The point-blank question catches me off guard, freezing me. I can’t just blurt out, “I want to find my sister.” Claire hasn’t mentioned her, and Mom warned in her letter that Claire wouldn’t help me find her and probably wouldn’t even admit I was a twin.

“I don’t know what I want, Aunt Claire.” I pause, choosing my words carefully. “I want my mom back, but I know that isn’t something anyone can give me. I don’t want to go to a foster home. That’s what I know I don’t want.”

“I’d like to help you, Nikki. You’re my niece. I want what’s best for you but I don’t know if I’m it. I don’t want to be selfish. Maybe we can go day by day and see what each day brings? Do you think you could leave your friends and your life in Texas and start over in California? It’s a lot to think about, isn’t it?”

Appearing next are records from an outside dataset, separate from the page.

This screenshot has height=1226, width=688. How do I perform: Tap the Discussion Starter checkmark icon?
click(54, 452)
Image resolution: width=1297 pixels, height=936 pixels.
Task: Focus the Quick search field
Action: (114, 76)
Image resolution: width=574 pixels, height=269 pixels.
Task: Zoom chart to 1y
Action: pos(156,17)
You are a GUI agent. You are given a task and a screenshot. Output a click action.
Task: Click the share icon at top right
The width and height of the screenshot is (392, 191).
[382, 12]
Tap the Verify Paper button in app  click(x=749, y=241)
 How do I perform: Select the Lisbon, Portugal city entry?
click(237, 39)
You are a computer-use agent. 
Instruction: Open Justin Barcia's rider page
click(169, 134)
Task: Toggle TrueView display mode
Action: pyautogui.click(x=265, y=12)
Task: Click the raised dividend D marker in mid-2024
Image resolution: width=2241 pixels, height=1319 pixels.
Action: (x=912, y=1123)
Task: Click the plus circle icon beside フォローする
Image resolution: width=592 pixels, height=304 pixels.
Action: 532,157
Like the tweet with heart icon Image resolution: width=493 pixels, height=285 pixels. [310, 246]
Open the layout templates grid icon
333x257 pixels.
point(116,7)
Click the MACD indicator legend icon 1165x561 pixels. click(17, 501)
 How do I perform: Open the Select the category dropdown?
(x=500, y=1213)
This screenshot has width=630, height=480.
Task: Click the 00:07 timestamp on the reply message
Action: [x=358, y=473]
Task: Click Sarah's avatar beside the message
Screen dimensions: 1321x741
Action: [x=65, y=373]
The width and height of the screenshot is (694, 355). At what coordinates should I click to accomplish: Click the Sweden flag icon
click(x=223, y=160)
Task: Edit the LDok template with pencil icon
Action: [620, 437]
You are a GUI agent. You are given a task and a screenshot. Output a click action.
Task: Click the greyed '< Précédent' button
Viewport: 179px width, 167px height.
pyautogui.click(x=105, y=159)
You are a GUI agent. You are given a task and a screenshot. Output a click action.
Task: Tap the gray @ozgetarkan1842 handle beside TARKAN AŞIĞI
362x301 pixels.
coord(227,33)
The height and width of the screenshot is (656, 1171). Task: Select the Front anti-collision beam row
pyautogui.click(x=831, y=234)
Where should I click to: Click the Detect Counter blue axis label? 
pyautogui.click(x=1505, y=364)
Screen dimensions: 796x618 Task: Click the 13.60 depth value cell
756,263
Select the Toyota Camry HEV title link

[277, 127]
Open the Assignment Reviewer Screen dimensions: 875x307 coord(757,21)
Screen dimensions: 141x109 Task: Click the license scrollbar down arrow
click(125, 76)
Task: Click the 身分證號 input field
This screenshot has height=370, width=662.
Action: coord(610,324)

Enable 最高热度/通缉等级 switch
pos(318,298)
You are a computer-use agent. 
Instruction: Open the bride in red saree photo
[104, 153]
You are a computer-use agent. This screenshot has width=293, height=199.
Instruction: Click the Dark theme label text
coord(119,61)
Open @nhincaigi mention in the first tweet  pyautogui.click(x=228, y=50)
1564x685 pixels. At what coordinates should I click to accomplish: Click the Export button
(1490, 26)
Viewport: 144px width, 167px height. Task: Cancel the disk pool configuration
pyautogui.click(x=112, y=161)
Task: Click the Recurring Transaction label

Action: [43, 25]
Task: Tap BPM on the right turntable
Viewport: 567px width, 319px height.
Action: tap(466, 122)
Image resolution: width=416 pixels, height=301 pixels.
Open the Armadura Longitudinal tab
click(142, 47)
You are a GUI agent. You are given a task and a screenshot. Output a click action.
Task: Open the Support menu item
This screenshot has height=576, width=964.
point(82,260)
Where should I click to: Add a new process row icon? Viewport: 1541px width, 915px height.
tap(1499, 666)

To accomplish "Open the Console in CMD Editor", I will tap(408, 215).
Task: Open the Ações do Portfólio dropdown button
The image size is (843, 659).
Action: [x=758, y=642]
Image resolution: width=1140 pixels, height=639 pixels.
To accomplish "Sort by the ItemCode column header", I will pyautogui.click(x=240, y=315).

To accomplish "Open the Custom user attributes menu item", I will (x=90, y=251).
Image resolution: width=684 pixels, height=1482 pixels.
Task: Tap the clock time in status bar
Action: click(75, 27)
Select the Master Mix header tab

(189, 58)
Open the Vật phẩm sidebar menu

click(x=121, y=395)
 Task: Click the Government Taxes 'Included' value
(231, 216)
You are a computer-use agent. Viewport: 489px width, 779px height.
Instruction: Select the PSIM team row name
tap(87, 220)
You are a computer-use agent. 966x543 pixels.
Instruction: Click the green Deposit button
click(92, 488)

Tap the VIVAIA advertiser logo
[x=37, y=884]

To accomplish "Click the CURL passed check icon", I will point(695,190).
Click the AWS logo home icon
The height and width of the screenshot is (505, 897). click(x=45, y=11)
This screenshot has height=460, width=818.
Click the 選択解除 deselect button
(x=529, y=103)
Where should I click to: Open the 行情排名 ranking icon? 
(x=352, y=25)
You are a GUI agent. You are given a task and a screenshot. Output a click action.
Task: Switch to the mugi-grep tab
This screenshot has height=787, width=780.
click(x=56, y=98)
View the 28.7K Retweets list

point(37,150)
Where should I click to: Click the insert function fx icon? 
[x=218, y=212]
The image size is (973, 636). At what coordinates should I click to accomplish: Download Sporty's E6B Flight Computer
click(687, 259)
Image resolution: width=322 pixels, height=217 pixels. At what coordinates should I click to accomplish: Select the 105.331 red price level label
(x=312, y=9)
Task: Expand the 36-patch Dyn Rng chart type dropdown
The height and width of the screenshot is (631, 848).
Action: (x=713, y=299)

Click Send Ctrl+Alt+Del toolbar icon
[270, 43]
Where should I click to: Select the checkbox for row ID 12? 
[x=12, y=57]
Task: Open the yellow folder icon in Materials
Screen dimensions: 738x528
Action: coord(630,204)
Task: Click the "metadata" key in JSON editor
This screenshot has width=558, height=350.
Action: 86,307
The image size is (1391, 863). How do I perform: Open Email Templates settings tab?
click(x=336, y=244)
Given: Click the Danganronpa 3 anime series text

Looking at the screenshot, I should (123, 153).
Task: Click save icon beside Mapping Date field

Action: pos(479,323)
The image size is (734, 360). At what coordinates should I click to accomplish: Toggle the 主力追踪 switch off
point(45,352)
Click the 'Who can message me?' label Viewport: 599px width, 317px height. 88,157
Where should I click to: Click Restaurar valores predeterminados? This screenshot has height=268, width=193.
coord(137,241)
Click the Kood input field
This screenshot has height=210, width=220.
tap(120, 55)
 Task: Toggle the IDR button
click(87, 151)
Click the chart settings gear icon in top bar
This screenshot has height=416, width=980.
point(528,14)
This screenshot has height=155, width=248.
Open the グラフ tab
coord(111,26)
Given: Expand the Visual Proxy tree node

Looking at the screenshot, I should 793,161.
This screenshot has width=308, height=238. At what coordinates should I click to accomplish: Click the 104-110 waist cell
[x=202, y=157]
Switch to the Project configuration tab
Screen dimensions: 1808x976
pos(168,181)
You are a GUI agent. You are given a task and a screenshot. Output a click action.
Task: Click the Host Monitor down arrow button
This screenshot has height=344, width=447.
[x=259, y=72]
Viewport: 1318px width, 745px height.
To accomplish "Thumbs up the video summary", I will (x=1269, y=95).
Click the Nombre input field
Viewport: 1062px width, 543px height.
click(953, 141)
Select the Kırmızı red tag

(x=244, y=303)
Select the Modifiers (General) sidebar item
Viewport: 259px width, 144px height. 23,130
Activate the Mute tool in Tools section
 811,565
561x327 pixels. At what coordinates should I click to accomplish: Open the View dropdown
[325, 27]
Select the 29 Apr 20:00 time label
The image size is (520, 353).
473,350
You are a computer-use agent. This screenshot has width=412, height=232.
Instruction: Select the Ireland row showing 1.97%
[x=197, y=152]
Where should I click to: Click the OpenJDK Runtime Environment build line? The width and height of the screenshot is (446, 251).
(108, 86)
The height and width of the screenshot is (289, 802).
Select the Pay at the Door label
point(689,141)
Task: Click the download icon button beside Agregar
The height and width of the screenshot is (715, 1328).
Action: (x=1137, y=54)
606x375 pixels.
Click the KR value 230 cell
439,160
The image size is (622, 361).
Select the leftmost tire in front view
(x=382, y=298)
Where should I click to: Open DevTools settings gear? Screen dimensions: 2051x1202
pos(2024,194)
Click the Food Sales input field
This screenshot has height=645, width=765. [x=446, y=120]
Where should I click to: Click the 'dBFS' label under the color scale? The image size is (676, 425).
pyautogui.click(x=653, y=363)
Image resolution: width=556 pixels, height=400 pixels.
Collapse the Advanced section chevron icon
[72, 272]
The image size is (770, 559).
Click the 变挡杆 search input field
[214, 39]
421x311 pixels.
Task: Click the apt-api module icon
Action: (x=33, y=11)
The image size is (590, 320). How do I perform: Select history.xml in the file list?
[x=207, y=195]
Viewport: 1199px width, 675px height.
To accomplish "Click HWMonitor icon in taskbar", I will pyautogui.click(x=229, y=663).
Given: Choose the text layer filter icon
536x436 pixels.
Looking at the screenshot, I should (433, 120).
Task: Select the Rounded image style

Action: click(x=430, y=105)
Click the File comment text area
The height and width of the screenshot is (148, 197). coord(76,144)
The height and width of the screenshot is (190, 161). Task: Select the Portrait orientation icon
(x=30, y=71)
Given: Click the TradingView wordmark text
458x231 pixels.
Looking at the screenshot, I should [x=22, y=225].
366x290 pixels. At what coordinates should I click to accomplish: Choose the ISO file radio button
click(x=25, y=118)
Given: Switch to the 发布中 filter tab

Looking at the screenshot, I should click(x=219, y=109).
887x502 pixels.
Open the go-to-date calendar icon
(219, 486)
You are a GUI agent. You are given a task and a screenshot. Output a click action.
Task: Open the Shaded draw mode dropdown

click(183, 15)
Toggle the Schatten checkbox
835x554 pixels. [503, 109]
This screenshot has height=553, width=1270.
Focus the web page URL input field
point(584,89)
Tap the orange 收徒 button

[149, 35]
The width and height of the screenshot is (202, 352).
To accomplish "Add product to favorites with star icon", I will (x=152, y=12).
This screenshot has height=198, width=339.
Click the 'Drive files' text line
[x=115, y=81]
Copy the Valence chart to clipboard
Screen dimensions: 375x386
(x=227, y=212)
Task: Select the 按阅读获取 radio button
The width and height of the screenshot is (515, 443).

There’s nothing I need to think about. My mind is already made up. But if she thinks it’s a big decision, I’ll pretend I have to think about it. Although nothing could stop me from going.

***

After lunch, Aunt Claire talks to Ms. Evans. They decide it would be best to try to arrange for me to stay a few months with Ashley’s family so I can finish school here. It’s already March and Aunt Claire can’t enroll me in school in California until a judge grants her temporary custody, which might take a while.